Slade Dill, an eighth-grader from Twin Falls, Idaho, returned home on Monday after surviving a run-in with deadly flesh-eating bacteria. Doctors at Primary Children’s Hospital in Salt Lake City even held off on amputating the boy’s leg because they didn’t think he would survive long enough.

"The disease is easy to misdiagnose. It may start with a red spot on the skin," Twin Falls dermatologist, Chris Scholes, told Twin Falls Times-News. "The infection goes deeper beneath the skin and can move relatively quickly and get serious fast."

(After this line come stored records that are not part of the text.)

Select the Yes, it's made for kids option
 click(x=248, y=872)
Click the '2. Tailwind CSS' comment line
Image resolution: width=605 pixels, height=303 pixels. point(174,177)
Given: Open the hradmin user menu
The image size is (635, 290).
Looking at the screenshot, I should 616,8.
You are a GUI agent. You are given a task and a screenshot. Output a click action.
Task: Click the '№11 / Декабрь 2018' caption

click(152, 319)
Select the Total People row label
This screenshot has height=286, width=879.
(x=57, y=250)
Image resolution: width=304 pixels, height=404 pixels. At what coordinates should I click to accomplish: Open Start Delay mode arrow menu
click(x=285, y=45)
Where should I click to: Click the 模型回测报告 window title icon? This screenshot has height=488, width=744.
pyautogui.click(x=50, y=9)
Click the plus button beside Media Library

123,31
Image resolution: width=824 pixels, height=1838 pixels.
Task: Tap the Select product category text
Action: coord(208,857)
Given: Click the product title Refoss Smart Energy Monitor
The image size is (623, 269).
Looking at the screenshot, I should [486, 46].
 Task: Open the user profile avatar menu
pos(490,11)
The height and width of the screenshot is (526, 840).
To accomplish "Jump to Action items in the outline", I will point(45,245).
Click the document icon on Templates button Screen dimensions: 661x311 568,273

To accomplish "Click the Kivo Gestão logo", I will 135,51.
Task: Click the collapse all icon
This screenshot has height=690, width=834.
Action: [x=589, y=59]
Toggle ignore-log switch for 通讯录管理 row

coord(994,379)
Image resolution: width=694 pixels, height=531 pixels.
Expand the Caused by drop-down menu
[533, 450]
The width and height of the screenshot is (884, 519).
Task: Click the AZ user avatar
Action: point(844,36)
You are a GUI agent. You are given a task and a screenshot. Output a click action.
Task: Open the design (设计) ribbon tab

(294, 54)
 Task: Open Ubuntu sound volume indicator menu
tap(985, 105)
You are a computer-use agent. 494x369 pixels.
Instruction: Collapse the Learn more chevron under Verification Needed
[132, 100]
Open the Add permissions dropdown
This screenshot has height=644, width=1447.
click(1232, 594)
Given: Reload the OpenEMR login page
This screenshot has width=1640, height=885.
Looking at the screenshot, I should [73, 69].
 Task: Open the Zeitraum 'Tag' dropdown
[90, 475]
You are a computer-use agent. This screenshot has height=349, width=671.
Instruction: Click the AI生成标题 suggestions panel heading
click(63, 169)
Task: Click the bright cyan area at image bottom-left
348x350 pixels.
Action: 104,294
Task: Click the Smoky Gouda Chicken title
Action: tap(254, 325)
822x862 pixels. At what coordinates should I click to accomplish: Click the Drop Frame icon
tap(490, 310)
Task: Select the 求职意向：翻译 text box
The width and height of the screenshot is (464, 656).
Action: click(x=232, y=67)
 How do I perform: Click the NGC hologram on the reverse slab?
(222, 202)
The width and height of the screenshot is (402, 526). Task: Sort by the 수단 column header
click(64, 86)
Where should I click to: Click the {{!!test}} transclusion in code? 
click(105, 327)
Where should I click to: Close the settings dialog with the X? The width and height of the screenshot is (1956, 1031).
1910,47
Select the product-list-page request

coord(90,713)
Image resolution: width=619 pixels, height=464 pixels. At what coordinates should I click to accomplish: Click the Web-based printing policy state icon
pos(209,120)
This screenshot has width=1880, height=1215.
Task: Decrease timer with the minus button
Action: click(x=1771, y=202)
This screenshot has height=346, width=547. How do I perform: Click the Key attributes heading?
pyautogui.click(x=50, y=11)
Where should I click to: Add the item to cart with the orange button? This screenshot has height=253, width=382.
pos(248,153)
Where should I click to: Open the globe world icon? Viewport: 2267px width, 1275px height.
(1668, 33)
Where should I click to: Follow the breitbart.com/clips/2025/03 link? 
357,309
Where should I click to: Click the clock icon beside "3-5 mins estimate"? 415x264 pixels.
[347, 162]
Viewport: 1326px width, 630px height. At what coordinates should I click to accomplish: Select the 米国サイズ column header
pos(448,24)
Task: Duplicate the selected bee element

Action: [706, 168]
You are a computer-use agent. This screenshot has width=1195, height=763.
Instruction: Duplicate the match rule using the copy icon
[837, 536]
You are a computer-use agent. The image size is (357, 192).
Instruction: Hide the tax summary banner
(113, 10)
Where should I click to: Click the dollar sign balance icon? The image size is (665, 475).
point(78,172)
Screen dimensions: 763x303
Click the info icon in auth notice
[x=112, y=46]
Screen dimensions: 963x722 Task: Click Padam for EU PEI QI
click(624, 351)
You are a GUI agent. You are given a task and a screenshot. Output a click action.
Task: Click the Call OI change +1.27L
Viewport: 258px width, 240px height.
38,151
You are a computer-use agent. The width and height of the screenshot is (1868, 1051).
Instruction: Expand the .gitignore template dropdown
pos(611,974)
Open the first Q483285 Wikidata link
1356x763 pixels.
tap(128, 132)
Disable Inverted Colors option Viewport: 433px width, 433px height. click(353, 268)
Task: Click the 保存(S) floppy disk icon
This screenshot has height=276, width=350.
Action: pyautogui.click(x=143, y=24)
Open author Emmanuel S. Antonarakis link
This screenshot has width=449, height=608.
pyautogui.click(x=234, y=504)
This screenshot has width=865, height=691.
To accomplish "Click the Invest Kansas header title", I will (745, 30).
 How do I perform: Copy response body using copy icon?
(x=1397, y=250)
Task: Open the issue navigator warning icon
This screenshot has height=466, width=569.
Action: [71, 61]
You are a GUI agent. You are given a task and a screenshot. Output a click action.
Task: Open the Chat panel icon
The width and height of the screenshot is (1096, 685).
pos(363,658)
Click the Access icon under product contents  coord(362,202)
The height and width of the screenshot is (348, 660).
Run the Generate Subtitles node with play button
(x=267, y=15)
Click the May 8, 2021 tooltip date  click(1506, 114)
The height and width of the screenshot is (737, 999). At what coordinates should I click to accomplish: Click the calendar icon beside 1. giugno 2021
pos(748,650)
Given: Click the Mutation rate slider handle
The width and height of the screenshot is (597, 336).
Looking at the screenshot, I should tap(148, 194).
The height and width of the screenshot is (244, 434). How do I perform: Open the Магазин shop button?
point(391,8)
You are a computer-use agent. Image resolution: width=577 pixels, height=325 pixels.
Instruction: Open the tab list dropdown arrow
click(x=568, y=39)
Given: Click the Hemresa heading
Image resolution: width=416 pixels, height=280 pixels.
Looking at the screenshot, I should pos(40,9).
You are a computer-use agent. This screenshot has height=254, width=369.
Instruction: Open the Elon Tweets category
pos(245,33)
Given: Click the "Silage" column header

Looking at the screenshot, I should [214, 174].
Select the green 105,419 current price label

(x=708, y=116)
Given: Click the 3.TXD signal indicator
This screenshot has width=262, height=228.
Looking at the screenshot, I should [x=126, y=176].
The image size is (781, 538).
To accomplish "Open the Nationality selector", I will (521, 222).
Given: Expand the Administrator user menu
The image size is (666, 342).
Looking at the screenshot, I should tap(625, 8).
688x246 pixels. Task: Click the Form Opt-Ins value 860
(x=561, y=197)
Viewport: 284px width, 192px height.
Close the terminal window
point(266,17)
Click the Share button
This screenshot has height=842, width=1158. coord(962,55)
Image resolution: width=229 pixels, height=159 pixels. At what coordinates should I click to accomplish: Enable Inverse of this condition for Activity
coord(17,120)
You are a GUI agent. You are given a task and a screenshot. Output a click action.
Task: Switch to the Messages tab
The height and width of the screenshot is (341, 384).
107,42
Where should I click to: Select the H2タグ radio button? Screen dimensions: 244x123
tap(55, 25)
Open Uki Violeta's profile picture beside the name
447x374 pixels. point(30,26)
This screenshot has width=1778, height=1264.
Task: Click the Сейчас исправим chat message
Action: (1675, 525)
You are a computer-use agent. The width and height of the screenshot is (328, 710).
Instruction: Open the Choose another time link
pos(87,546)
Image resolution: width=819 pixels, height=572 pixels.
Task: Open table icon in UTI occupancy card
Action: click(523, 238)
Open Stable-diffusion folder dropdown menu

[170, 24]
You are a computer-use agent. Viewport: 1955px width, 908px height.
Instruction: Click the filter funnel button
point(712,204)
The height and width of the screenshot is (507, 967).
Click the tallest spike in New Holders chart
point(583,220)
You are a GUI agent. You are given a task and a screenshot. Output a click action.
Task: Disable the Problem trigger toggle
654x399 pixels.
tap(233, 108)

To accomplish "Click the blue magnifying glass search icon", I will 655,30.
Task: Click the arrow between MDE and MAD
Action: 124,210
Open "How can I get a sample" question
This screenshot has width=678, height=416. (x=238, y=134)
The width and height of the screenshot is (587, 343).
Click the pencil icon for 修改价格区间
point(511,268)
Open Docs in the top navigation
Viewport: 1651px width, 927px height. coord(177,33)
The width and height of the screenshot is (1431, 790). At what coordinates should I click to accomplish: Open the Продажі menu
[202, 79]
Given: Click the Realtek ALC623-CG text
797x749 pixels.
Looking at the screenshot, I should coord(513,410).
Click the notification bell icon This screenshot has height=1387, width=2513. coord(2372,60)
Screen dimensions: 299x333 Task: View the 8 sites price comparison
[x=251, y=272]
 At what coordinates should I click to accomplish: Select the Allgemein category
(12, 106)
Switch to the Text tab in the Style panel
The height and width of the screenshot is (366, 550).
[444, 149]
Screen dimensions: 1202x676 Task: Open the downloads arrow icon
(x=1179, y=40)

Slade’s nightmarish journey started on Sept. 20 when a scrape on his knee started to swell. By Sept. 22, he started to experience pain in multiple areas of his body. After doctors at St. Luke’s Magic Valley located fluid in his abdomen and chest through a CT scan, he was flown to Primary Children’s Hospital, where he was rushed into emergency surgery. He was soon after diagnosed with necrotizing fasciitis.

According to the Centers for Disease Control and Prevention, necrotizing fasciitis, also known as flesh-eating bacteria, is a severe bacterial infection that destroys the body’s soft tissue. People who take care of open wounds, practice proper hygienic care, and have healthy immune systems tend to avoid contracting this rare disease.

Following surgery to remove dead tissue, Slade returned home on Monday and has been given a strict regimen of antibiotics. “Whatever they say, we are going to do it and be thankful,” Slade’s mother, Dixie Dill, told Twin Falls Times-News.

To help the Dill family pay for Slade’s medical bills, the local Wells Fargo Bank branch has set up a fundraising account in his name.

Earlier this week, 79-year-old George Clark became the 27th person infected with another flesh-eating bacterium known as Vibrio vulnificus. Clark was treated at Baptist Medical Center in Jacksonville after he was pinched by a crab that was most likely carrying the disease.

Vibrio vulnificus is part of the same bacteria family that causes cholera and is normally found in warm seawater. Patients usually develop an infection through contaminated seafood or seawater exposure to an open wound.